● Work to be completed
Please repeat the part of the text on William Gedney that opens with "The Dublin photographs" and closes with "his untimely death.", substituting "documentary photographer" for "street photographer".

● Text segment
::::

The Dublin photographs of William Gedney

Share

 

William Gedney (1932-1989) was a street photographer whose work has only gained in reputation since his early death from AIDS at the age of fifty-six. He was born in Greenville (Edgemont), Westchester County, New York, but is best known for his gritty photos of Kentucky, Calcutta and Benares in India. He also documented gay life in San Francisco and taught photography at the Pratt Institute in Brooklyn for many years until his untimely death.

William Gedney, Entire Cornett family on porch, 1964

©William Gedney / Duke University Rare Book, Manuscript, and Special Collections Library, Entire Cornett family on porch, 1964

 

He spent time, in 1964 and again in 1972, with one large, extended family, the Cornetts, in rural Kentucky. Willy Cornett, a laid-off miner, and his wife Vivian had twelve children. From this period we see Gedney’s documentary impulse emerge, and his harking back to the Thirties photographers of the South and the Farm Security Administration (Walker Evans, Dorothea Lange, Gordon Parks and others). The above family portrait echoes earlier porch photographs by these iconic photographers.

William Gedney, Boy with arms crossed, 1972

Boy with arms crossed, 1972, ©William Gedney / Duke University Rare Book, Manuscript, and Special Collections Library

 

 

He is fond of placing his subjects in or under cars and on front porches. He gives a kind of grease-monkey charge to his male figures. The proportion of happy accident and posed masterpiece in his photographs is high. Their grey light, the colour of wrecked car chassis and dusty oil, is a wonder to behold.

William Gedner, Boy looking out of truck bed, 1972

©William Gedney / Duke University Rare Book, Manuscript, and Special Collections Library, Boy looking out of truck bed, 1972

 

Gedney was a curious, observant traveller and kept detailed notebooks. His archive at Duke University Library is full of surprises and a profitable hour or two can be spent scrolling through its images, hardly any of which saw the light of day during his lifetime. The part of his large archive which interests me records his visit to Ireland in 1974. He photographed mostly in and around Dublin, and from the evidence it must have been Horse Show weekend, an annual event in mid-August.

::::

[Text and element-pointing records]
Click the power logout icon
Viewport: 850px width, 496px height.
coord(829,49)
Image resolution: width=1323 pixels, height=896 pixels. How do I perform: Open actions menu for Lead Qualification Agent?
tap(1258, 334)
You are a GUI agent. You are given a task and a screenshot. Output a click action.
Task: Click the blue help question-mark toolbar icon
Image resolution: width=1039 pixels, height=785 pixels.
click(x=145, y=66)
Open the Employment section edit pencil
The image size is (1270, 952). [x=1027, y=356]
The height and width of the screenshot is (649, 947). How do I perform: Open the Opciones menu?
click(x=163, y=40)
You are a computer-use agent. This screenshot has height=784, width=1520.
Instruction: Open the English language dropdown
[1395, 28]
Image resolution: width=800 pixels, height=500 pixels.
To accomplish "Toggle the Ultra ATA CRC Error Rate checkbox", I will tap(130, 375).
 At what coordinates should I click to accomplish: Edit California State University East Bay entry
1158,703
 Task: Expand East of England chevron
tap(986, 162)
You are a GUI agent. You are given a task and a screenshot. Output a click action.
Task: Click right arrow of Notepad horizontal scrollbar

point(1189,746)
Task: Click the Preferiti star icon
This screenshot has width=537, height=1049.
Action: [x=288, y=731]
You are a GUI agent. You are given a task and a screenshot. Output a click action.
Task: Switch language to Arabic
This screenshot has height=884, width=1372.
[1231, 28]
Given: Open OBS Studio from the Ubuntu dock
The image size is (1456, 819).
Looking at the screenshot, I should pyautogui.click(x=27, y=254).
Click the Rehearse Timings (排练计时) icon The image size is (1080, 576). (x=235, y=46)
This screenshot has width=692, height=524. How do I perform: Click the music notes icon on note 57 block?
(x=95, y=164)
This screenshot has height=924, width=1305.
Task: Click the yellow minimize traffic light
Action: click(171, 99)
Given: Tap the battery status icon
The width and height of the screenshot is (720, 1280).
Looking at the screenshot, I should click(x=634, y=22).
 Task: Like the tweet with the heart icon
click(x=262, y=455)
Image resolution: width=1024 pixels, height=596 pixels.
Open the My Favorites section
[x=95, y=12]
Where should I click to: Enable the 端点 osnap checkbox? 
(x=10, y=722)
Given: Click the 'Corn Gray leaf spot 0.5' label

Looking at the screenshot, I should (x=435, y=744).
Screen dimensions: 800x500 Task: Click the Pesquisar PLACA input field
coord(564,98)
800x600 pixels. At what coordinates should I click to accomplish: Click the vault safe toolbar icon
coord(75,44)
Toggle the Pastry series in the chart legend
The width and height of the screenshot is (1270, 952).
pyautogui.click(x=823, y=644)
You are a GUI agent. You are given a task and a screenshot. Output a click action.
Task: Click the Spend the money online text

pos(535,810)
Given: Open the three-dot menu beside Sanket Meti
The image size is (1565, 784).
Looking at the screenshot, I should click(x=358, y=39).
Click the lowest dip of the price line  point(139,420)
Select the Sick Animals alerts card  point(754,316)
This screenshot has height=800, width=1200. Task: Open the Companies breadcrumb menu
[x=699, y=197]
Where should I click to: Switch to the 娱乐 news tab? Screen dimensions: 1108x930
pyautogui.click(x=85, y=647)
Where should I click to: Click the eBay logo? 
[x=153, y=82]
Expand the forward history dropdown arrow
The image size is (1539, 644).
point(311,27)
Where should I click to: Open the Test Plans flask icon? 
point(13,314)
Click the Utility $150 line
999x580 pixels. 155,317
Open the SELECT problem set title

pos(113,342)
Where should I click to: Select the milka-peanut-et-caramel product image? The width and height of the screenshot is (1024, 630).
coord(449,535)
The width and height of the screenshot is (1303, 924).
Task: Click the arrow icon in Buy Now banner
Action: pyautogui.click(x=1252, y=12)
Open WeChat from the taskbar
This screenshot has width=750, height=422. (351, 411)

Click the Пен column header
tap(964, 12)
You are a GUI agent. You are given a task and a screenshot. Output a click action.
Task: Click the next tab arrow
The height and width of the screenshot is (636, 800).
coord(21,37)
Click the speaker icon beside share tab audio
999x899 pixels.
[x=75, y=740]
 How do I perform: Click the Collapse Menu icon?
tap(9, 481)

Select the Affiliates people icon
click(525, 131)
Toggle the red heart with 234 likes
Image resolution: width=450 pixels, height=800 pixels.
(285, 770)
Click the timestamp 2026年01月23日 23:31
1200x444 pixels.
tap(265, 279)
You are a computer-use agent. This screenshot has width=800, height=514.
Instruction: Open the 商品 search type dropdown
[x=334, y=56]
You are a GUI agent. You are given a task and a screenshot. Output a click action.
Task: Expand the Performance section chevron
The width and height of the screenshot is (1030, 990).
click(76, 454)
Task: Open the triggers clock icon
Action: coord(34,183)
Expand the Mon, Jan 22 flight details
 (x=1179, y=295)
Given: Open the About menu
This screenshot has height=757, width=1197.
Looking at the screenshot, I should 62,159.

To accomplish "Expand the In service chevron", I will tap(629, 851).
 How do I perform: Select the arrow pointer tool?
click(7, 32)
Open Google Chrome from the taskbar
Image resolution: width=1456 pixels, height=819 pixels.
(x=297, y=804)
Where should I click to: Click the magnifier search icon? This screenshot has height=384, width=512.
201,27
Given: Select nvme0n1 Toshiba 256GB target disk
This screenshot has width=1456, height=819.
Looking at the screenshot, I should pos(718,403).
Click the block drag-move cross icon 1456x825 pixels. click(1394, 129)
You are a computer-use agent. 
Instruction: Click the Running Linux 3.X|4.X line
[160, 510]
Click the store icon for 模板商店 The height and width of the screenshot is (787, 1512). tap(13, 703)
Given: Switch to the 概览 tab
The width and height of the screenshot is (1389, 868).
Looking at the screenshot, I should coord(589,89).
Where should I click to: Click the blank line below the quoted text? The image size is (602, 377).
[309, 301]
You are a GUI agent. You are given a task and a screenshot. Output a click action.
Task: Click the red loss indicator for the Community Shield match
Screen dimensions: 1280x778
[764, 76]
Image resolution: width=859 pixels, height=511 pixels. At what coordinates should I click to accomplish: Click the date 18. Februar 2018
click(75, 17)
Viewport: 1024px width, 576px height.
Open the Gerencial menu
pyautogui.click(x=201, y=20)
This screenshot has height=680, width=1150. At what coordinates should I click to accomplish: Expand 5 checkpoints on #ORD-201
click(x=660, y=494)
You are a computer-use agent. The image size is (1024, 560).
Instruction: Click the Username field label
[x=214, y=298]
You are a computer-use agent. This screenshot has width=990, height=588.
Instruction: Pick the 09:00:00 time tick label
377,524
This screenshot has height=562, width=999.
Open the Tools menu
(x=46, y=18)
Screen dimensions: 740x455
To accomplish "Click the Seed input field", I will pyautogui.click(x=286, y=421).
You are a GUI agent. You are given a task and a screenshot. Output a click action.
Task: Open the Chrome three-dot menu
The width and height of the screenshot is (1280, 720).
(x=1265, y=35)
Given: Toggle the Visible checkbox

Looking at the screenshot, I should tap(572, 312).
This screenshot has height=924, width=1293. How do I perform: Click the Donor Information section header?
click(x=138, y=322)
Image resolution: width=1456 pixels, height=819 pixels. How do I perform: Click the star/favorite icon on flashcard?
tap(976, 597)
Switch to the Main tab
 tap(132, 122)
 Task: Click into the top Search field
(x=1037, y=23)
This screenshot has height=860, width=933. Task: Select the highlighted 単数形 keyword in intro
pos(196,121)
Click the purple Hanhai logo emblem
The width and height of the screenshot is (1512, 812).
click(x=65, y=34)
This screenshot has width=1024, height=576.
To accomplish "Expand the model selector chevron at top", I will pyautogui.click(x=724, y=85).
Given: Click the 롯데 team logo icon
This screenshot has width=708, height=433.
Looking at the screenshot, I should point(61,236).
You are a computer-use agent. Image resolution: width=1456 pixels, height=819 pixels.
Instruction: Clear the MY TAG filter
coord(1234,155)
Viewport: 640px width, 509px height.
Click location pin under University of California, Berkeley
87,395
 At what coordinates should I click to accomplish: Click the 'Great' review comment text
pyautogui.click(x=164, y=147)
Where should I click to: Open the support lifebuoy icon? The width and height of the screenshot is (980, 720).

::::

● Solution
The Dublin photographs of William Gedney

Share

 

William Gedney (1932-1989) was a documentary photographer whose work has only gained in reputation since his early death from AIDS at the age of fifty-six. He was born in Greenville (Edgemont), Westchester County, New York, but is best known for his gritty photos of Kentucky, Calcutta and Benares in India. He also documented gay life in San Francisco and taught photography at the Pratt Institute in Brooklyn for many years until his untimely death.